▶ Esercizi
1/ In che anno è stata creata l'ASI secondo il brano proposto?
2/ Indica se ciascuna affermazione concorda con il brano proposto e riporta le parole del testo che lo dimostrano: (a) Kayser Italia compie 30 anni proprio in questi giorni; (b) Kayser Italia ha creato circa 300 sistemi per esperimenti nello spazio; (c) Gabriele Mescetti è il responsabile USOC di Kayser Italia.

▶ Brano proposto
>>>

Interviene poi Gabriele Mescetti, project manager di alcuni degli esperimenti che Samantha effettuò in orbita, finanziati dall’ASI, l’ente governativo italiano creato nel 1988 che ha il compito di predisporre ed attuare la politica aereospaziale italiana. Egli ci fa riflettere su quanto è scontata, ormai,  la capacità dell’uomo di sopravvivere nello spazio, sull’obiettivo dell’innovazione dei numerosi progetti, primo fra i quali la protezione dai meteoriti, che sarebbero infattibili senza la partecipazione di tanti Paesi.
Fabrizio Carrai, responsabile USOC Kayser Italia, ci illustra il partner industriale italiano delle missioni di Samantha: una piccola media azienda livornese, una società di sistemi ingegneristici multidisciplinare, con l’obiettivo di creare sistemi completi per sostene la ricerca nello spazio. La Kayser compie proprio in questi giorni 30 anni, periodo nel quale sono stati creati circa 100 sistemi che permettono l’esecuzione di esperimenti scientifici nello spazio. Nella sede, a Livorno, è presente il centro di controllo della missione, tra le altre attività vengono organizzati collegamenti audio e vocali con gli astronauti per guidarli nell’uso degli strumenti, a loro volta collegati con macchinari a Terra che possono controllare come avviene il loro utilizzo.

<<<

▶ Elenco dati
>>>

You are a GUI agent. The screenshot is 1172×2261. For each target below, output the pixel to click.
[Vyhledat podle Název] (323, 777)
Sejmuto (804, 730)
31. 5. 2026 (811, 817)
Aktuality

<<<

▶ Soluzioni
1/ Nel 1988.

2/
(a) Sì: «La Kayser compie proprio in questi giorni 30 anni».
(b) No: «sono stati creati circa 100 sistemi».
(c) No: «Fabrizio Carrai, responsabile USOC Kayser Italia».